Agustus 20, 2012

Deja Vu

Suara desis asap dari cerobong membangunkanku. 

Entah sejak kapan, sepertinya aku terlelap oleh goncangan lembut kereta ini. Pemandangan hijau berkelebat seiring mataku berkedip membiasakan penglihatan. Seorang penjaja makanan membawa kereta dorong berhenti di samping kursiku. Kugelengkan kepala sambil tersenyum sebelum ia sempat berkata apa-apa, sehingga--setelah melemparkan pandangan sengit--ia pun langsung menawarkan jajaannya ke kursi di depanku. Rupanya sudah tengah hari, saatnya makan siang.

Kuambil tas tanganku, lalu berdiri--terlalu cepat, hingga selama beberapa detik pemandangan ruangan itu terlihat berputar. Ugh, aku benci anemia. Kelainan ini menyebabkanku lebih sering jatuh pingsan daripada bermain di pantai atau taman di bawah sinar matahari yang hangat. Tapi apa boleh buat, sudah terlahir seperti ini. Sambil mendesah, aku pun beranjak menuju gerbong restoran.

Ya, sebenarnya aku lapar, tapi aku tidak suka membeli makanan di kereta dorong. Aku ingin menikmati makan siangku di tempat yang memang seharusnya untuk makan.
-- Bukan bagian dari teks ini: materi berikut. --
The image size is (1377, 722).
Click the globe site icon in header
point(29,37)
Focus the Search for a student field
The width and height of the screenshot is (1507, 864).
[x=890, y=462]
Gerbong restoran nyaris kosong saat aku datang, hanya ada seorang nenek sangat tua yang tangannya gemetaran menyendokkan bubur ke mulutnya. Aku mengabaikannya lalu memilih meja di sudut belakang restoran. Aku selalu suka duduk di sudut, manapun, karena itu memungkinkanku untuk melihat semua orang yang datang dan semua kejadian yang terjadi. Kadang aku menyengaja masuk ke suatu tempat sendirian dan duduk di sudut, hanya untuk melihat orang lalu lalang. Aku suka sekali, sampai-sampai kupikir kalau aku mati nanti, aku ingin dikubur di sudut kompleks makam, kalau boleh memilih.

Seorang petugas memberiku menu sambil lalu tanpa berkata apa-apa. Yah, aku tahu pelayanan di kereta ini memang payah. Tak apa lah, toh aku tidak berharap mendapat sekedar senyum dari mereka.
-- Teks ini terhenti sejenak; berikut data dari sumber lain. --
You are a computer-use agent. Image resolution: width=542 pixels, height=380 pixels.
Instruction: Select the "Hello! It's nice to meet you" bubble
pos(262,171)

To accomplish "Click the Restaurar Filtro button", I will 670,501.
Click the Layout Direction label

"Kopi dan cheese cake." kataku setelah membaca menu. Petugas tadi mengangguk bosan dan langsung pergi.

Kulayangkan pandanganku ke luar jendela. Mataku terasa kering. Oh ya, aku kan pakai softlens. Aku lupa sejak kapan dan kenapa aku pakai softlens. Seingatku, aku membencinya. Tapi ya sudahlah. Kuambil tetes mata dari tas tanganku dan kuteteskan beberapa di kedua mataku. Ah, segar kembali. Kukeluarkan sebungkus rokok, menyalakan salah satu batang, kemudian menghisapnya dalam-dalam. Ah, semakin segar.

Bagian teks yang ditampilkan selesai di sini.